> _What you need to do_:
(a) Duplicate the passage of the epidemic-model text from "Why? Consider that" to "symptomatic infectious people.".
(b) Go on with the text about asymptomatic carriers in the SARS outbreak model, beginning after its final sentence.

> _Given text_:
#####

H+H add a new compartment to the model, filled with people who remain asymptomatic until they remove/recover. The critical result they have is this:
Conditions are given for bistability of equilibria to occur, where trajectories with distinct initial values could result in either a major outbreak where the disease spreads to the whole pop- ulation or a lesser outbreak where some members of the population remain uninfected. This dynamic behavior did not arise in a SARS model without asymptomatic infective class
In plain English, they asked the question “does adding asyptomatic people to an outbreak make the situation better or worse?”, and the answer was “it depends.” Depending on parameters, either the outbreak went until everyone was infected, or it stopped before that with a significant chunk of the population never being exposed to the disease.
Why? Consider that asymptomatic people could spread the disease more easily, because they wouldn’t stay home/wear a face mask/be careful. Or they might hardly spread it at all because they aren’t coughing and sneezing. The effect on the outbreak depends critically on the interaction of parameters that represent the transmissibilty of asymptomatic vs. normal symptomatic infectious people.
Also notable to me is that in some parameter regimes, the asymptomatic cases fall to 0 last, meaning a change in conditions, like the lifting of restrictions, could potentially reignite an outbreak from them.

#####

> _Material shown_:
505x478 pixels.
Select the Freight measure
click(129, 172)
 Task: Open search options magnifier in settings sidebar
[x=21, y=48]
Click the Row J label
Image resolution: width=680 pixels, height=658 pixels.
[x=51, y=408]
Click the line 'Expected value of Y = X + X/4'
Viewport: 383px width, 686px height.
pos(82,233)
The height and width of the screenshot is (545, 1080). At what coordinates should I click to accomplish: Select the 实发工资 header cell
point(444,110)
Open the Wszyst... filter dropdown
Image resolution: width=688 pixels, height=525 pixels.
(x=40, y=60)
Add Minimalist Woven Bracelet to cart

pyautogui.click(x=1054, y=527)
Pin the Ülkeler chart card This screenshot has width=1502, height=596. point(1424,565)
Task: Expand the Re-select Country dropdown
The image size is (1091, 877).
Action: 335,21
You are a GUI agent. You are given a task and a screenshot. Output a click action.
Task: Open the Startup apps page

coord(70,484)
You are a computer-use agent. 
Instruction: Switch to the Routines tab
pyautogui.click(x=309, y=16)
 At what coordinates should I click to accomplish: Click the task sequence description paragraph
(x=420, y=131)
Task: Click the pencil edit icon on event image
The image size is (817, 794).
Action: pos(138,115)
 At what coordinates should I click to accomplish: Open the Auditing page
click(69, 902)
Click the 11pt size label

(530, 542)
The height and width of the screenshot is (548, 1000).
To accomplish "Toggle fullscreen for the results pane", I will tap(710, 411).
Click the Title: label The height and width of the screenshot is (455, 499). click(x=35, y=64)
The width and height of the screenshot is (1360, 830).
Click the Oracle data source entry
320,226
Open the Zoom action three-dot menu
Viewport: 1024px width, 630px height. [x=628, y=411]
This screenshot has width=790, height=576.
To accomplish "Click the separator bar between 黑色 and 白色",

#####

> _Answer list_:
(a)
Why? Consider that asymptomatic people could spread the disease more easily, because they wouldn’t stay home/wear a face mask/be careful. Or they might hardly spread it at all because they aren’t coughing and sneezing. The effect on the outbreak depends critically on the interaction of parameters that represent the transmissibilty of asymptomatic vs. normal symptomatic infectious people.

(b)
Now finally, consider this March 20 paper by Li et al. on SARS-CoV-2 spread in China. They looked at the spread of the virus within China from Jan 10 - Feb 8. They estimate that
- Around 80%+ of carriers are asymptomatic
- Asymptomatics are around half as good at transmitting the virus to others as normal-symptomatic people
- Because of their higher prevelance, asymptomatics are responsible for the vast majority of infections, in spite of their lower transmissibility
This naturally raises the question of what happens when you do an analysis in the style of H+H on the mdoel from Li et al. I am not a real epidemiology modeler, just a data scientist / computational modeler used to working with biological research. Also I’m stuck at home with a preschooler and I shouldn’t even have taken the hour off from my real work to write this blog post. Anyone out there interested in this?
A thought experiment
What happens in cases where an asymptomatic person is brought into close contact with a susceptible person. Like nursing homes, where a caretaker is often lifting old people in and out of bed? Or when bars reopen and people pair off joyously because they haven’t had the chance in weeks? Something much different than when asymptomatic people pass by each other in a grocery store 6 ft away.
My current daydream is the idea of a metapopulation SEIAR style model with subpopulations representing different age groups. Exploring the parameters of ineraction beween the age groups as well as asymptomatic transmission. And yeah, we need data about asymptomaticity that includes age information.
I’d love to see more modeling of this kind being used for decision making about restrictions. I’d love to see people do things to combine age group models and asymptomatic models. Is anyone already doing it that I’m not aware of?